> **Aim of the task**: Please return all lines in the listing holding the word "File".

> **Extracted material**:
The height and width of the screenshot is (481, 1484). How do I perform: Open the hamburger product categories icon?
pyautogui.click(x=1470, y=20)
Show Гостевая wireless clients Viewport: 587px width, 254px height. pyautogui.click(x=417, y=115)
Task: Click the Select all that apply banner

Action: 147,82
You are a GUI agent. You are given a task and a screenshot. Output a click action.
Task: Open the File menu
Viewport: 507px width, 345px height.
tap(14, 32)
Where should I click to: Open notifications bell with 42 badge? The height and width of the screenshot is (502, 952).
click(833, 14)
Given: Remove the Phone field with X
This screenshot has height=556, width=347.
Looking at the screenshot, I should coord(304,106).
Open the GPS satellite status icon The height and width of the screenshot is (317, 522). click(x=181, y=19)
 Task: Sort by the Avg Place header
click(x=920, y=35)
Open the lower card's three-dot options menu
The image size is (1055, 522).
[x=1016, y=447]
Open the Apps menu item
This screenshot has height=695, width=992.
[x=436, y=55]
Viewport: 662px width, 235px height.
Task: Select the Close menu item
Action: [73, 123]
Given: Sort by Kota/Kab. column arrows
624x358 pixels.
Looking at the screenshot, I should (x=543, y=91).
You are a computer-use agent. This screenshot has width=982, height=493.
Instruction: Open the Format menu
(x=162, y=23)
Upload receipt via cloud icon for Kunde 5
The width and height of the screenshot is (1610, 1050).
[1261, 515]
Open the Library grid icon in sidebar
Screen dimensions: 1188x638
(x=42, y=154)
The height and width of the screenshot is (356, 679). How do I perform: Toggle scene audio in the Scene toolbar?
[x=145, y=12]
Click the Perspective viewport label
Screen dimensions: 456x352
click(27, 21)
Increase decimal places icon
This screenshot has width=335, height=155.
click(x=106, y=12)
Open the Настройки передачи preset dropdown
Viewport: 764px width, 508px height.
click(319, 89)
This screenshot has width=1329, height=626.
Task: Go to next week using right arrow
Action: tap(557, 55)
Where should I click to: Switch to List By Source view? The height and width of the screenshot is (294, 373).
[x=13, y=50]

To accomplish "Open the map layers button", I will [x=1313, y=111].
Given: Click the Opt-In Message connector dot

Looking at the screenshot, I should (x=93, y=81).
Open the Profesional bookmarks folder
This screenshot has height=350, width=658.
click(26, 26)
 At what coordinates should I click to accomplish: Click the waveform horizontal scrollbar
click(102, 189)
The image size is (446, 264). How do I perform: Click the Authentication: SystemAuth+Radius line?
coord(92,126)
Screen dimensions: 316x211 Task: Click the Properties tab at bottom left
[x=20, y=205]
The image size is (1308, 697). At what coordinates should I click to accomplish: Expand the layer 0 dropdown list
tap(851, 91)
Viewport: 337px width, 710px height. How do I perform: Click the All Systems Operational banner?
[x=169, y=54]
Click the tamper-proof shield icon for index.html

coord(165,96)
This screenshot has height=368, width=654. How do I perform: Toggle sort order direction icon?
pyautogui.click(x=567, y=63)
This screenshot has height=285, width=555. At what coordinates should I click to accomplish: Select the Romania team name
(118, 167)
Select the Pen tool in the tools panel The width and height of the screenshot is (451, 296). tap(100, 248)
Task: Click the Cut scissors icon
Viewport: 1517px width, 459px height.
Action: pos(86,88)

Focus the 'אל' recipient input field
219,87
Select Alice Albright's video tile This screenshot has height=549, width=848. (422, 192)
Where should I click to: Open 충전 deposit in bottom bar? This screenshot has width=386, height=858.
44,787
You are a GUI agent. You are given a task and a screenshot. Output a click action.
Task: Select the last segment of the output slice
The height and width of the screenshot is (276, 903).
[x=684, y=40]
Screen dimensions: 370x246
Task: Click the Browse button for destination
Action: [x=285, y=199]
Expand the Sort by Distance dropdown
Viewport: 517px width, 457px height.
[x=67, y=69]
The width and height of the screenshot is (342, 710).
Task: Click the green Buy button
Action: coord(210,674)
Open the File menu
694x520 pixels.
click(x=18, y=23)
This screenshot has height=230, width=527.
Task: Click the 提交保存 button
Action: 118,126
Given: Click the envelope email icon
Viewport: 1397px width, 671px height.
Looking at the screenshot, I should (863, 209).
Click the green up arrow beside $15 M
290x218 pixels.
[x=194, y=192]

> **Answer**:
Task: Open the File menu
Open the File menu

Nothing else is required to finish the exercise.